The Location-Based Services (LBS) category remained unchanged.

These refinements reflect consolidation trends and acquisitions. With NAVTEQ and Tele Atlas absorbed by device manufacturers, the distinction between standalone mapping data providers and mobile hardware ecosystems became blurred. Meanwhile, enterprise IT giants serve as broader benchmarks, given their embedded yet difficult-to-isolate geospatial revenue streams.

Satellite and Remotely Sensed Data Providers

DigitalGlobe (DGI)

DigitalGlobe entered the public markets in May at $23 per share and closed the year with an 18% gain. As with many IPOs, original shareholders retained significant control, introducing potential volatility. A substantial mid-May share sale by Morgan Stanley briefly pressured the stock. However, consistent government contracts stabilized performance, and 2009 concluded positively.

GeoEye (GEOY)

GeoEye experienced multiple swings during the year, largely tied to technical issues involving GeoEye-1. Concerns about collection profiles and antenna irregularities led to sharp, temporary sell-offs of 16–17%. Nevertheless, the company recovered, ultimately posting a robust 37% annual gain.

Intermap Technologies (IMP)

Despite licensing deals with Tele Atlas and MapQuest, Intermap struggled to sustain investor momentum. Anticipation surrounding the release of NEXTMap USA 3D data may have kept investors cautious. The stock declined 15% in 2009 after an 80% drop the prior year. With growing demand for 3D geospatial data, some observers speculate on a potential turnaround — or even acquisition interest.
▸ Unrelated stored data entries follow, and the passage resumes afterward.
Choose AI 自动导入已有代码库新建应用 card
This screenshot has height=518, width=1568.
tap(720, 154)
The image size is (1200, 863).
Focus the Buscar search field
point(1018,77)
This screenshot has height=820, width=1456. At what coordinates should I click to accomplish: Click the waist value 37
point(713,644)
Geospatial Technology Sector

Autodesk (ADSK)

Autodesk navigated the recession by restructuring its geospatial operations, reducing workforce levels by 10%, and increasing focus on building information modeling (BIM) and smart grid initiatives tied to stimulus funding. The stock endured significant turbulence but ultimately returned 23% for the year, signaling investor confidence in its strategic repositioning.

ClickSoftware (CKSW)

ClickSoftware emerged as the standout performer of 2009. Specializing in route planning and workforce optimization, the company capitalized on recession-driven efficiency demands. Recognition by Gartner as a “Visionary” fueled additional investor enthusiasm. The stock soared 252%, marking the year’s strongest gain within the sector.
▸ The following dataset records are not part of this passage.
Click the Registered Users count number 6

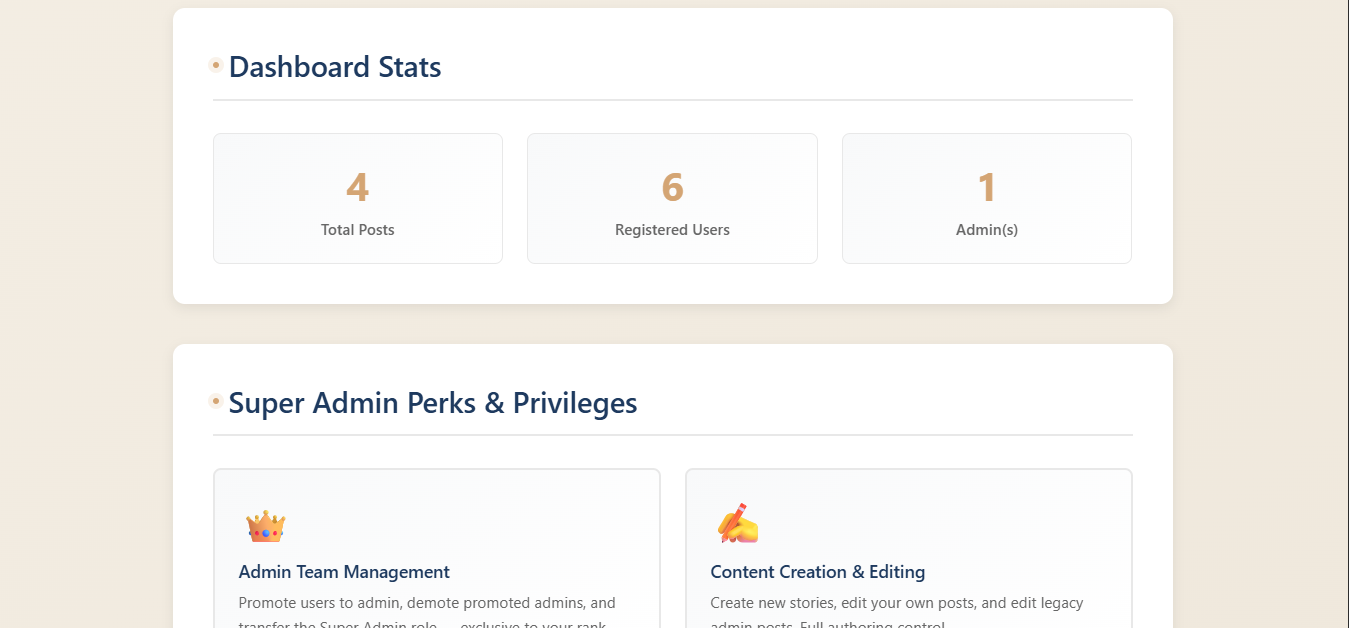click(x=672, y=188)
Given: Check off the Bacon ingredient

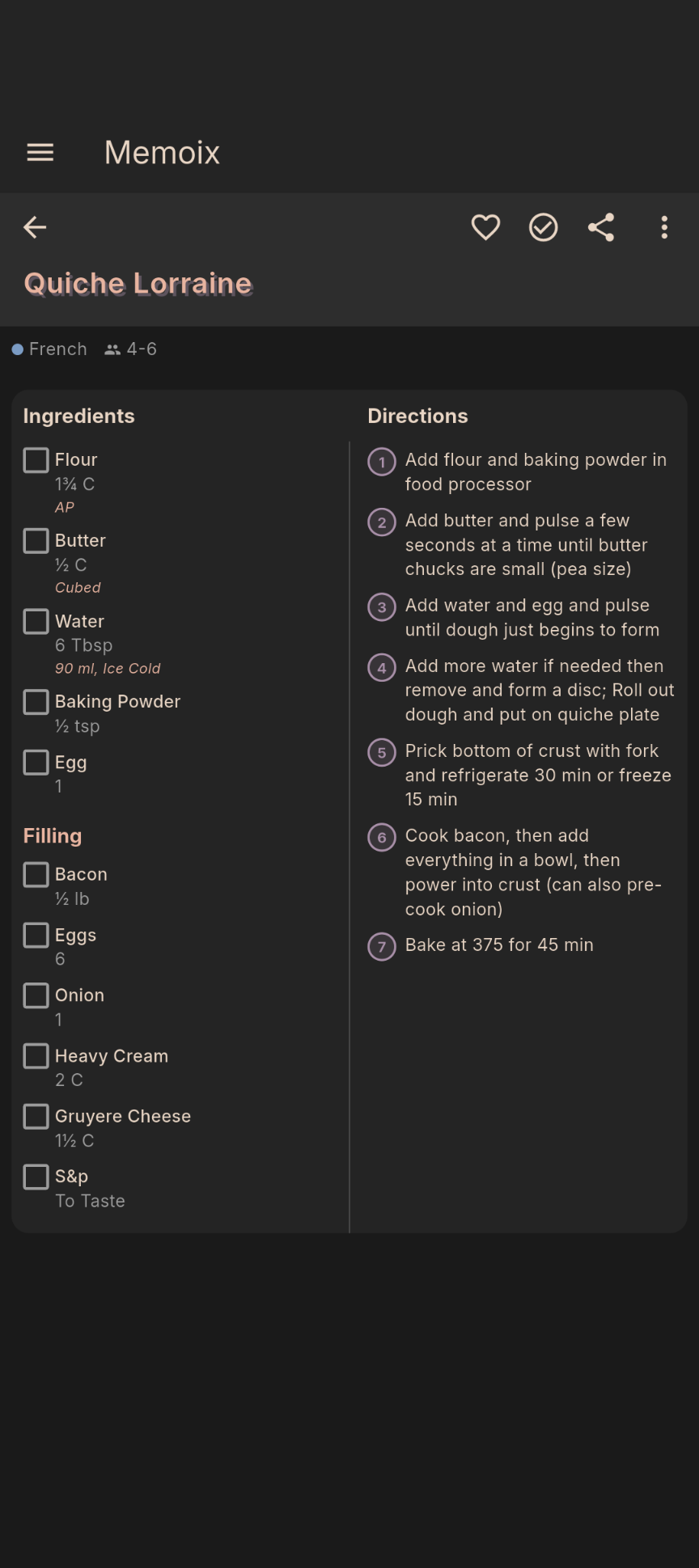Looking at the screenshot, I should point(36,874).
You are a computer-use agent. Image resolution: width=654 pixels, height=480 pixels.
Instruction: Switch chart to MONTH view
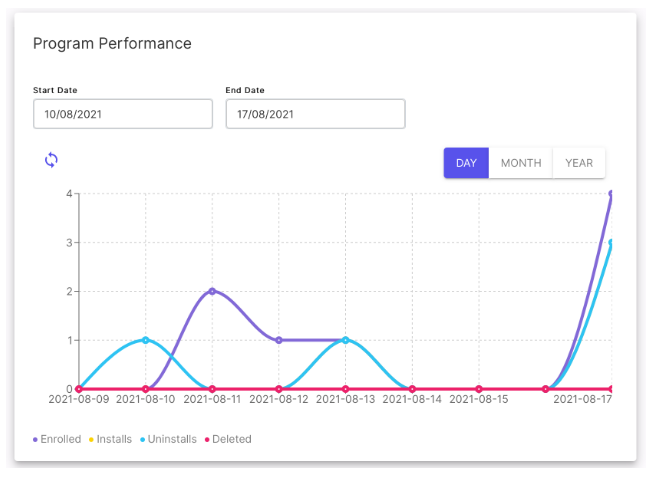pyautogui.click(x=521, y=163)
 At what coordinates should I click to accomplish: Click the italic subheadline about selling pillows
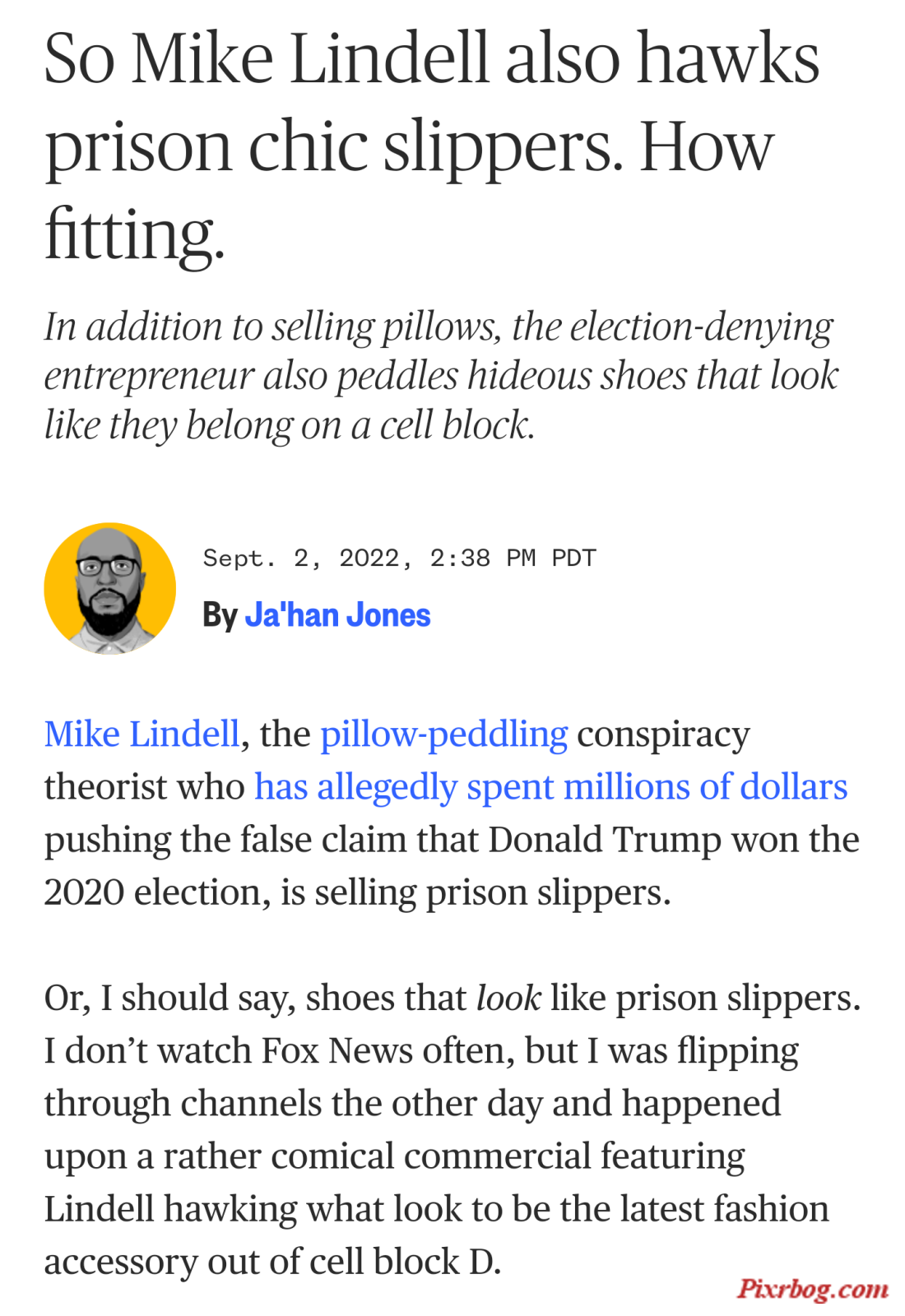441,376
Descartes Systems Group (DSGX)

Descartes, focused on transportation management and logistics optimization, also benefited from cost-efficiency trends. With improving margins and solid quarterly growth, the company delivered a 78% return.

Hexagon AB (HEXA B)

Parent company of ERDAS and Leica Geosystems, Hexagon operates across surveying and metrology markets. After navigating acquisition-driven volatility over previous years, Hexagon rebounded strongly in 2009, deliveing a 149% return and restoring investor confidence.

Trimble (TRMB)

Trimble faced headwinds amid recession-related slowdowns in construction and agriculture equipment investment. Though shares fell sharply during the downturn, they gradually recovered to finish the year up 13%. Positive recognition from investment publications hinted at renewed optimism heading into 2010.

Broader Implications

The reclassification of sectors reflects a broader transformation within the geospatial marketplace. Satellite data providers, enterprise IT platforms, mobile device manufacturers, and logistics optimization firms increasingly intersect. Consumer-driven location-based services continue expanding via mobile broadband, while enterprise applications remain tightly integrated with IT infrastructure.
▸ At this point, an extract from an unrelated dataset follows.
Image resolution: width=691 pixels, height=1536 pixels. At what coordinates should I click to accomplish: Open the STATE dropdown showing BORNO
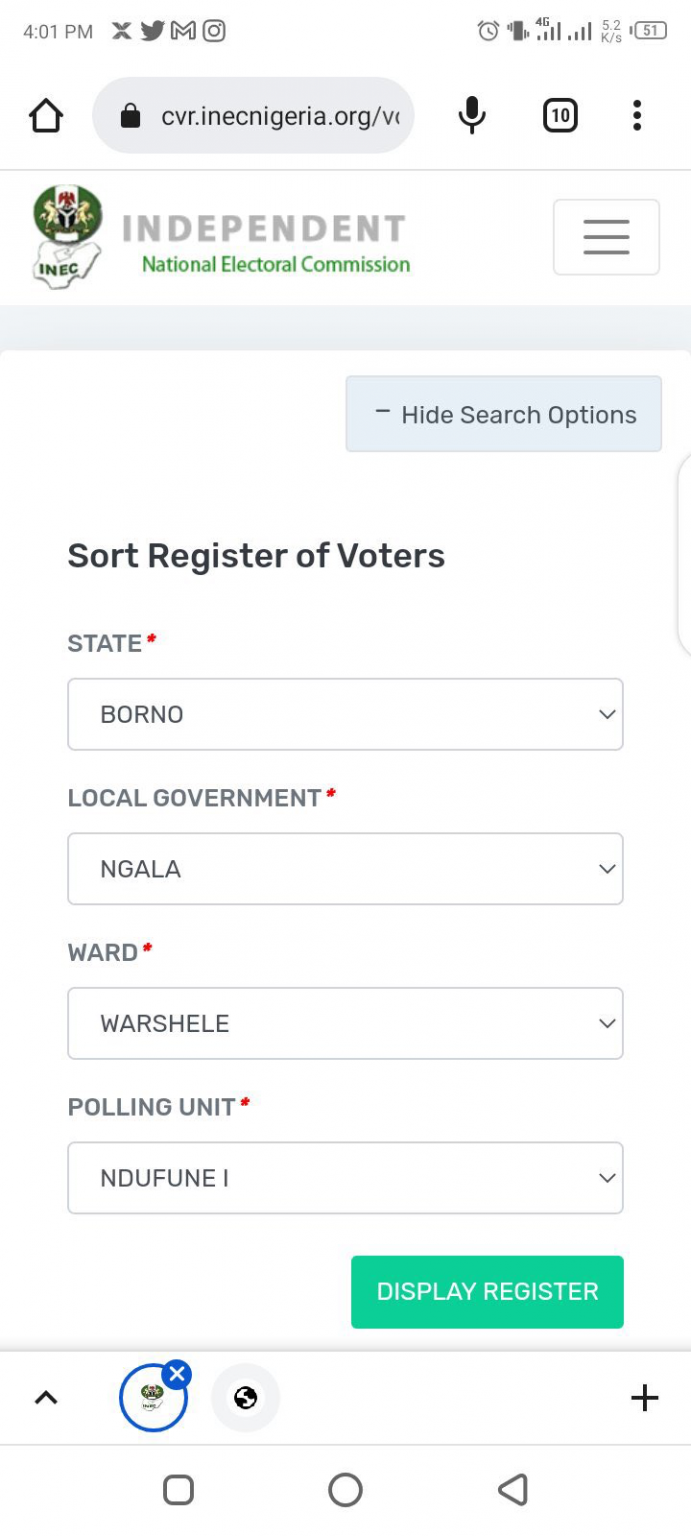(x=345, y=714)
The 2009 rebound was undeniably impressive. However, the volatility that defined the year serves as a reminder: recovery does not erase uncertainty. Whether 2010 would sustain bullish momentum or reintroduce caution remained the central question facing investors.


From crisis to comeback, 2009 marked a pivotal year for geospatial stocks — one that underscored both the resilience and the complexity of this evolving industry.